In his first two years, President Barack Obama has issued 216 FEMA declarations, just nine fewer than Ronald Reagan’s eight-year total. Thankfully, his current pace (if he serves two terms) should come in under President George W. Bush’s record of 1,036 FEMA declarations.
So Washington has pretty much federalized disasters, you say. How does that hurt Ohio?
Ohioans are paying far more into FEMA than they get out of it. Financially speaking, the federalization of disasters leaves us as enormous net losers.
Since 1993, Ohio has received 25 FEMA declarations, which equates to 1.4 per year. The last one came in October 2008 because of wind damage from Hurricane Ike. In the 27 months since Ohio’s last declaration, FEMA has declared 238 emergencies elsewhere.
When FEMA issues a declaration, 75 percent or more of the cost for dealing with the problem gets shifted from the taxpayers of the affected state to the federal government, which really means to the taxpayers in the other, nonaffected states. As a fairly infrequent recipients of FEMA declarations, Ohioans are subsidizing those elsewhere who more frequently – and, in some areas, routinely – experience what FEMA now deems to be disasters.
Certainly, Ohioans willingly kick in our share for disasters such as Hurricane Katrina or the September 11 attack, that have a national impact on our economy. But, why should Ohioans subsidize tornadoes in Oklahoma, floods in Iowa, fires in Colorado, snowstorms in Massachusetts or tropical storms in Florida? Those events affect local economies but have no national implications.

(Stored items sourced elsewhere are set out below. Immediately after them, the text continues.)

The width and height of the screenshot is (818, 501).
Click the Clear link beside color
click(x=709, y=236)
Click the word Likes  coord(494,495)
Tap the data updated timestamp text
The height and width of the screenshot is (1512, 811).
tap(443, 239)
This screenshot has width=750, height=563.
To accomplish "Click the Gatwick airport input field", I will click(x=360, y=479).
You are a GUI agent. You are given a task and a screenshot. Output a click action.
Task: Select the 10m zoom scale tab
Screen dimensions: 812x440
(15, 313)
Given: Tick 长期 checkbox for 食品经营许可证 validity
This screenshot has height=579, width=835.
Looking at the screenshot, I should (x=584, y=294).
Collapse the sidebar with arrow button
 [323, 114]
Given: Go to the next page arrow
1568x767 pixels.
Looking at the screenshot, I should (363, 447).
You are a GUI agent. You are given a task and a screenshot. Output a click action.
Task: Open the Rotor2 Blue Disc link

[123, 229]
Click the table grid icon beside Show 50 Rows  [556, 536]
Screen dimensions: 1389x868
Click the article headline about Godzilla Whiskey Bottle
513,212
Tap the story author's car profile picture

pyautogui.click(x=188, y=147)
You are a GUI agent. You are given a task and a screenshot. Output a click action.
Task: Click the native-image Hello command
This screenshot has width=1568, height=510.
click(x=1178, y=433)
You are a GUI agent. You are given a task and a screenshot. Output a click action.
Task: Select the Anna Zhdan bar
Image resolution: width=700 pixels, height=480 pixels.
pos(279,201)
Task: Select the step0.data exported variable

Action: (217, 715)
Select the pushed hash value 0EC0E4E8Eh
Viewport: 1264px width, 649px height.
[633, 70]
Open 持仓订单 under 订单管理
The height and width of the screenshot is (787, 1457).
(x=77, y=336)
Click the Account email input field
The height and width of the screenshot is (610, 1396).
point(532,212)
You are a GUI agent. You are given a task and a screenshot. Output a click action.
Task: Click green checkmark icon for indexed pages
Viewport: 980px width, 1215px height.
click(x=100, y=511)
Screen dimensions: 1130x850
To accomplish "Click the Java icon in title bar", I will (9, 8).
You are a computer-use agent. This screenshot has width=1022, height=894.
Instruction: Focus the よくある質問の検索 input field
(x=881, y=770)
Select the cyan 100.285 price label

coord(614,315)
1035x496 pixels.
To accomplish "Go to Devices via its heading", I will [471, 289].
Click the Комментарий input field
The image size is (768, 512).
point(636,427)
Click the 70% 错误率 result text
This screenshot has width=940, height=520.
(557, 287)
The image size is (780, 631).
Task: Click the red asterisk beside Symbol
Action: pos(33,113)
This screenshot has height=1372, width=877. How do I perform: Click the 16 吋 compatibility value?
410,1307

We shouldn’t be subsidizing these events, just as taxpayers in those states shouldn’t subsidize our floods or snowstorms. If each state kept its share of the federal taxes that FEMA spends on noncatastrophic disasters, each state would have the resources to handle its own disasters without federal involvement. Frankly, Ohio already takes care of itself, but we still get stuck with the bill for other states’ routine disasters.
The federalization of disasters isn’t just about money. The more time FEMA spends handling commonplace disasters, the less it spends preparing for truly catastrophic events such as Hurricane Katrina. At the same time, as states become dependent on the feds for disaster relief, they increasingly underfund their own emergency-management operations. As a result, neither the federal government nor state governments are truly prepared for a catastrophic event.
Ohio is not the only state in this situation. FEMA roulette creates more net loser states than net winners. Isn’t that the case with a lot of other federal programs? With governments at all levels going broke, it is time we had a national dialogue on where we want the locus of power and taxation in our lives to be.
Whether it is FEMA, Medicaid, health care, education or transportation, why is federalization the default position? It is more efficient and less expensive for states to take power and responsibility back from Washington. State capitals will provide more accountability and transparency than the nation’s capital, regardless of party control.
With federal employees being the most expensive government workers, we would save many tax dollars by running programs entirely ourselves. We do not need Washington to tell us how to handle disasters, treat our poor and uninsured, educate our kids or keep up our roads.
It’s time states put their hands up, not out. We’ve had too many disasters coming out of Washington.